◆ EXERCISE GOAL
Show every line of the records that contains the word "center", matching case exactly.

══════

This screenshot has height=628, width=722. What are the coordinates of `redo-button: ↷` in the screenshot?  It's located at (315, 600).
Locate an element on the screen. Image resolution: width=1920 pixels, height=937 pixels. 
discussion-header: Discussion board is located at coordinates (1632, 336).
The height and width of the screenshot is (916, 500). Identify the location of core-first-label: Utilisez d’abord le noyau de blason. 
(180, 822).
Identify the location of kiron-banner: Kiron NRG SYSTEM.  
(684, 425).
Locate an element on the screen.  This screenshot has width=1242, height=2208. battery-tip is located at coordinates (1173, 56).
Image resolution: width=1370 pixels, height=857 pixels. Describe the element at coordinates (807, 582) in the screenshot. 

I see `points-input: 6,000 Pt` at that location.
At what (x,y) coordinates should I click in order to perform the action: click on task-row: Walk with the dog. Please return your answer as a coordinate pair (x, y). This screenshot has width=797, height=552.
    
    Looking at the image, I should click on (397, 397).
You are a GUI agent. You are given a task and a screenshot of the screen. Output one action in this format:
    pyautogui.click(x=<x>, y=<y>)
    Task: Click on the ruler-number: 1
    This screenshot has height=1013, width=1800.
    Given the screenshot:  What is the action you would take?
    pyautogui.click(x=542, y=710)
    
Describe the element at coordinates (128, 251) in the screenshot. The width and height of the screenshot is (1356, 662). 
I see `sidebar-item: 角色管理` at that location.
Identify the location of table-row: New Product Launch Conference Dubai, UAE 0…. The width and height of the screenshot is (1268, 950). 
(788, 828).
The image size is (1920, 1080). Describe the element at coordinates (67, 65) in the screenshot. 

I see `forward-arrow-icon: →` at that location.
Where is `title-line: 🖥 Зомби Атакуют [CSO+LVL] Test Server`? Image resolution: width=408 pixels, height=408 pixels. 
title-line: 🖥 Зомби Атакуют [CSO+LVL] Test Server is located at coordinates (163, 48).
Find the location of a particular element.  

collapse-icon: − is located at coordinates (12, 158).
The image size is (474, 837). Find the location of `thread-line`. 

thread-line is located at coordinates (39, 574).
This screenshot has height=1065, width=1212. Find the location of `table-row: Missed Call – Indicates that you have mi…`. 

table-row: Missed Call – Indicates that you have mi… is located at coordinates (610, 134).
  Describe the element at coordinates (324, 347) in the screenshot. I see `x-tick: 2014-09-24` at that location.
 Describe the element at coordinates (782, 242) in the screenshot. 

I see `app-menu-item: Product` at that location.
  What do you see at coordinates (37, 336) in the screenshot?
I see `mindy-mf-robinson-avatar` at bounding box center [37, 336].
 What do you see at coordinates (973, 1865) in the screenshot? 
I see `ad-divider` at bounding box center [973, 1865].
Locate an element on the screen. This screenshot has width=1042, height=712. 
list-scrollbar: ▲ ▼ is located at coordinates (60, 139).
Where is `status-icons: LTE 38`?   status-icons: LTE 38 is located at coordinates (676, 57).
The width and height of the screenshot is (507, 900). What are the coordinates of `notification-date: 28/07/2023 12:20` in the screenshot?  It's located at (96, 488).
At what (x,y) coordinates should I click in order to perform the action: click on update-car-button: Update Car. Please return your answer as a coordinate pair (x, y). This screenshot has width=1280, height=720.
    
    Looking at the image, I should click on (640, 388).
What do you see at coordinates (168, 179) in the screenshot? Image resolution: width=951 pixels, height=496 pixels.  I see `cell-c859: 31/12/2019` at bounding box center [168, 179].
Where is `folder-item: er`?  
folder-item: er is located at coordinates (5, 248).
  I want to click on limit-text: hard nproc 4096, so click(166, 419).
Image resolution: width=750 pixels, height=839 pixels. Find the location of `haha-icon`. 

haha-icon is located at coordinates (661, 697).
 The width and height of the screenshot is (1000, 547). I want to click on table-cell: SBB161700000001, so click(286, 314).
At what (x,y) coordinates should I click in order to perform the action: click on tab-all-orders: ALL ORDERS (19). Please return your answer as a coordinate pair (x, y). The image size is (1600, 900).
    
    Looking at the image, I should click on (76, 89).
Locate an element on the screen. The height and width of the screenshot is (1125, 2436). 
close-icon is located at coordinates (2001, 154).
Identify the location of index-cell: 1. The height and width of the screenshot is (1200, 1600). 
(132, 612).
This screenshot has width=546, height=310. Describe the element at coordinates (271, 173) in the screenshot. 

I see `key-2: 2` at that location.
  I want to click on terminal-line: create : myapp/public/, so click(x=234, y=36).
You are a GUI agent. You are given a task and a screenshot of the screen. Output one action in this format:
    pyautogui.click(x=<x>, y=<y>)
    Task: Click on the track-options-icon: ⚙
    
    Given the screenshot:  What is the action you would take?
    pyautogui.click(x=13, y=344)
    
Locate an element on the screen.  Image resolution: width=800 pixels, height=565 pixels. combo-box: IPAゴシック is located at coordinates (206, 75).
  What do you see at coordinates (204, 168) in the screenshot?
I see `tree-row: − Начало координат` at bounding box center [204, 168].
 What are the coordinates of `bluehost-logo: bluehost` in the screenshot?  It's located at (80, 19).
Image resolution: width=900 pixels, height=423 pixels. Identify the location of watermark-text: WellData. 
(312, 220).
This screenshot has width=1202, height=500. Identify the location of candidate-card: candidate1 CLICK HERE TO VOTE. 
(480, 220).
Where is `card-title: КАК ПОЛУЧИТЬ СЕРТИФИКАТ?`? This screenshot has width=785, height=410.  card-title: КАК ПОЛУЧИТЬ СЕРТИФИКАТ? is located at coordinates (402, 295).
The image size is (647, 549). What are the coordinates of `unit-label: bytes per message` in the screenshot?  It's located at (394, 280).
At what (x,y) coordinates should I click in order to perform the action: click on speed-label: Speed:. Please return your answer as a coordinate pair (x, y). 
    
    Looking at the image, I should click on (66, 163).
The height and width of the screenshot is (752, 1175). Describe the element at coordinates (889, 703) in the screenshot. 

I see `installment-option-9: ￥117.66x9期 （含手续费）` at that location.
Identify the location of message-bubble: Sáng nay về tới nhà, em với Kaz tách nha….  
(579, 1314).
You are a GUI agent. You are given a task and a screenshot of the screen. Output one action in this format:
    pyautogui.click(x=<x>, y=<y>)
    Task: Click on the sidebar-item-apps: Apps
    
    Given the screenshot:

══════

◆ TASK OUTPUT
I see `mindy-mf-robinson-avatar` at bounding box center [37, 336].
I see `ad-divider` at bounding box center [973, 1865].
What do you see at coordinates (168, 179) in the screenshot? Image resolution: width=951 pixels, height=496 pixels.  I see `cell-c859: 31/12/2019` at bounding box center [168, 179].
I see `tree-row: − Начало координат` at bounding box center [204, 168].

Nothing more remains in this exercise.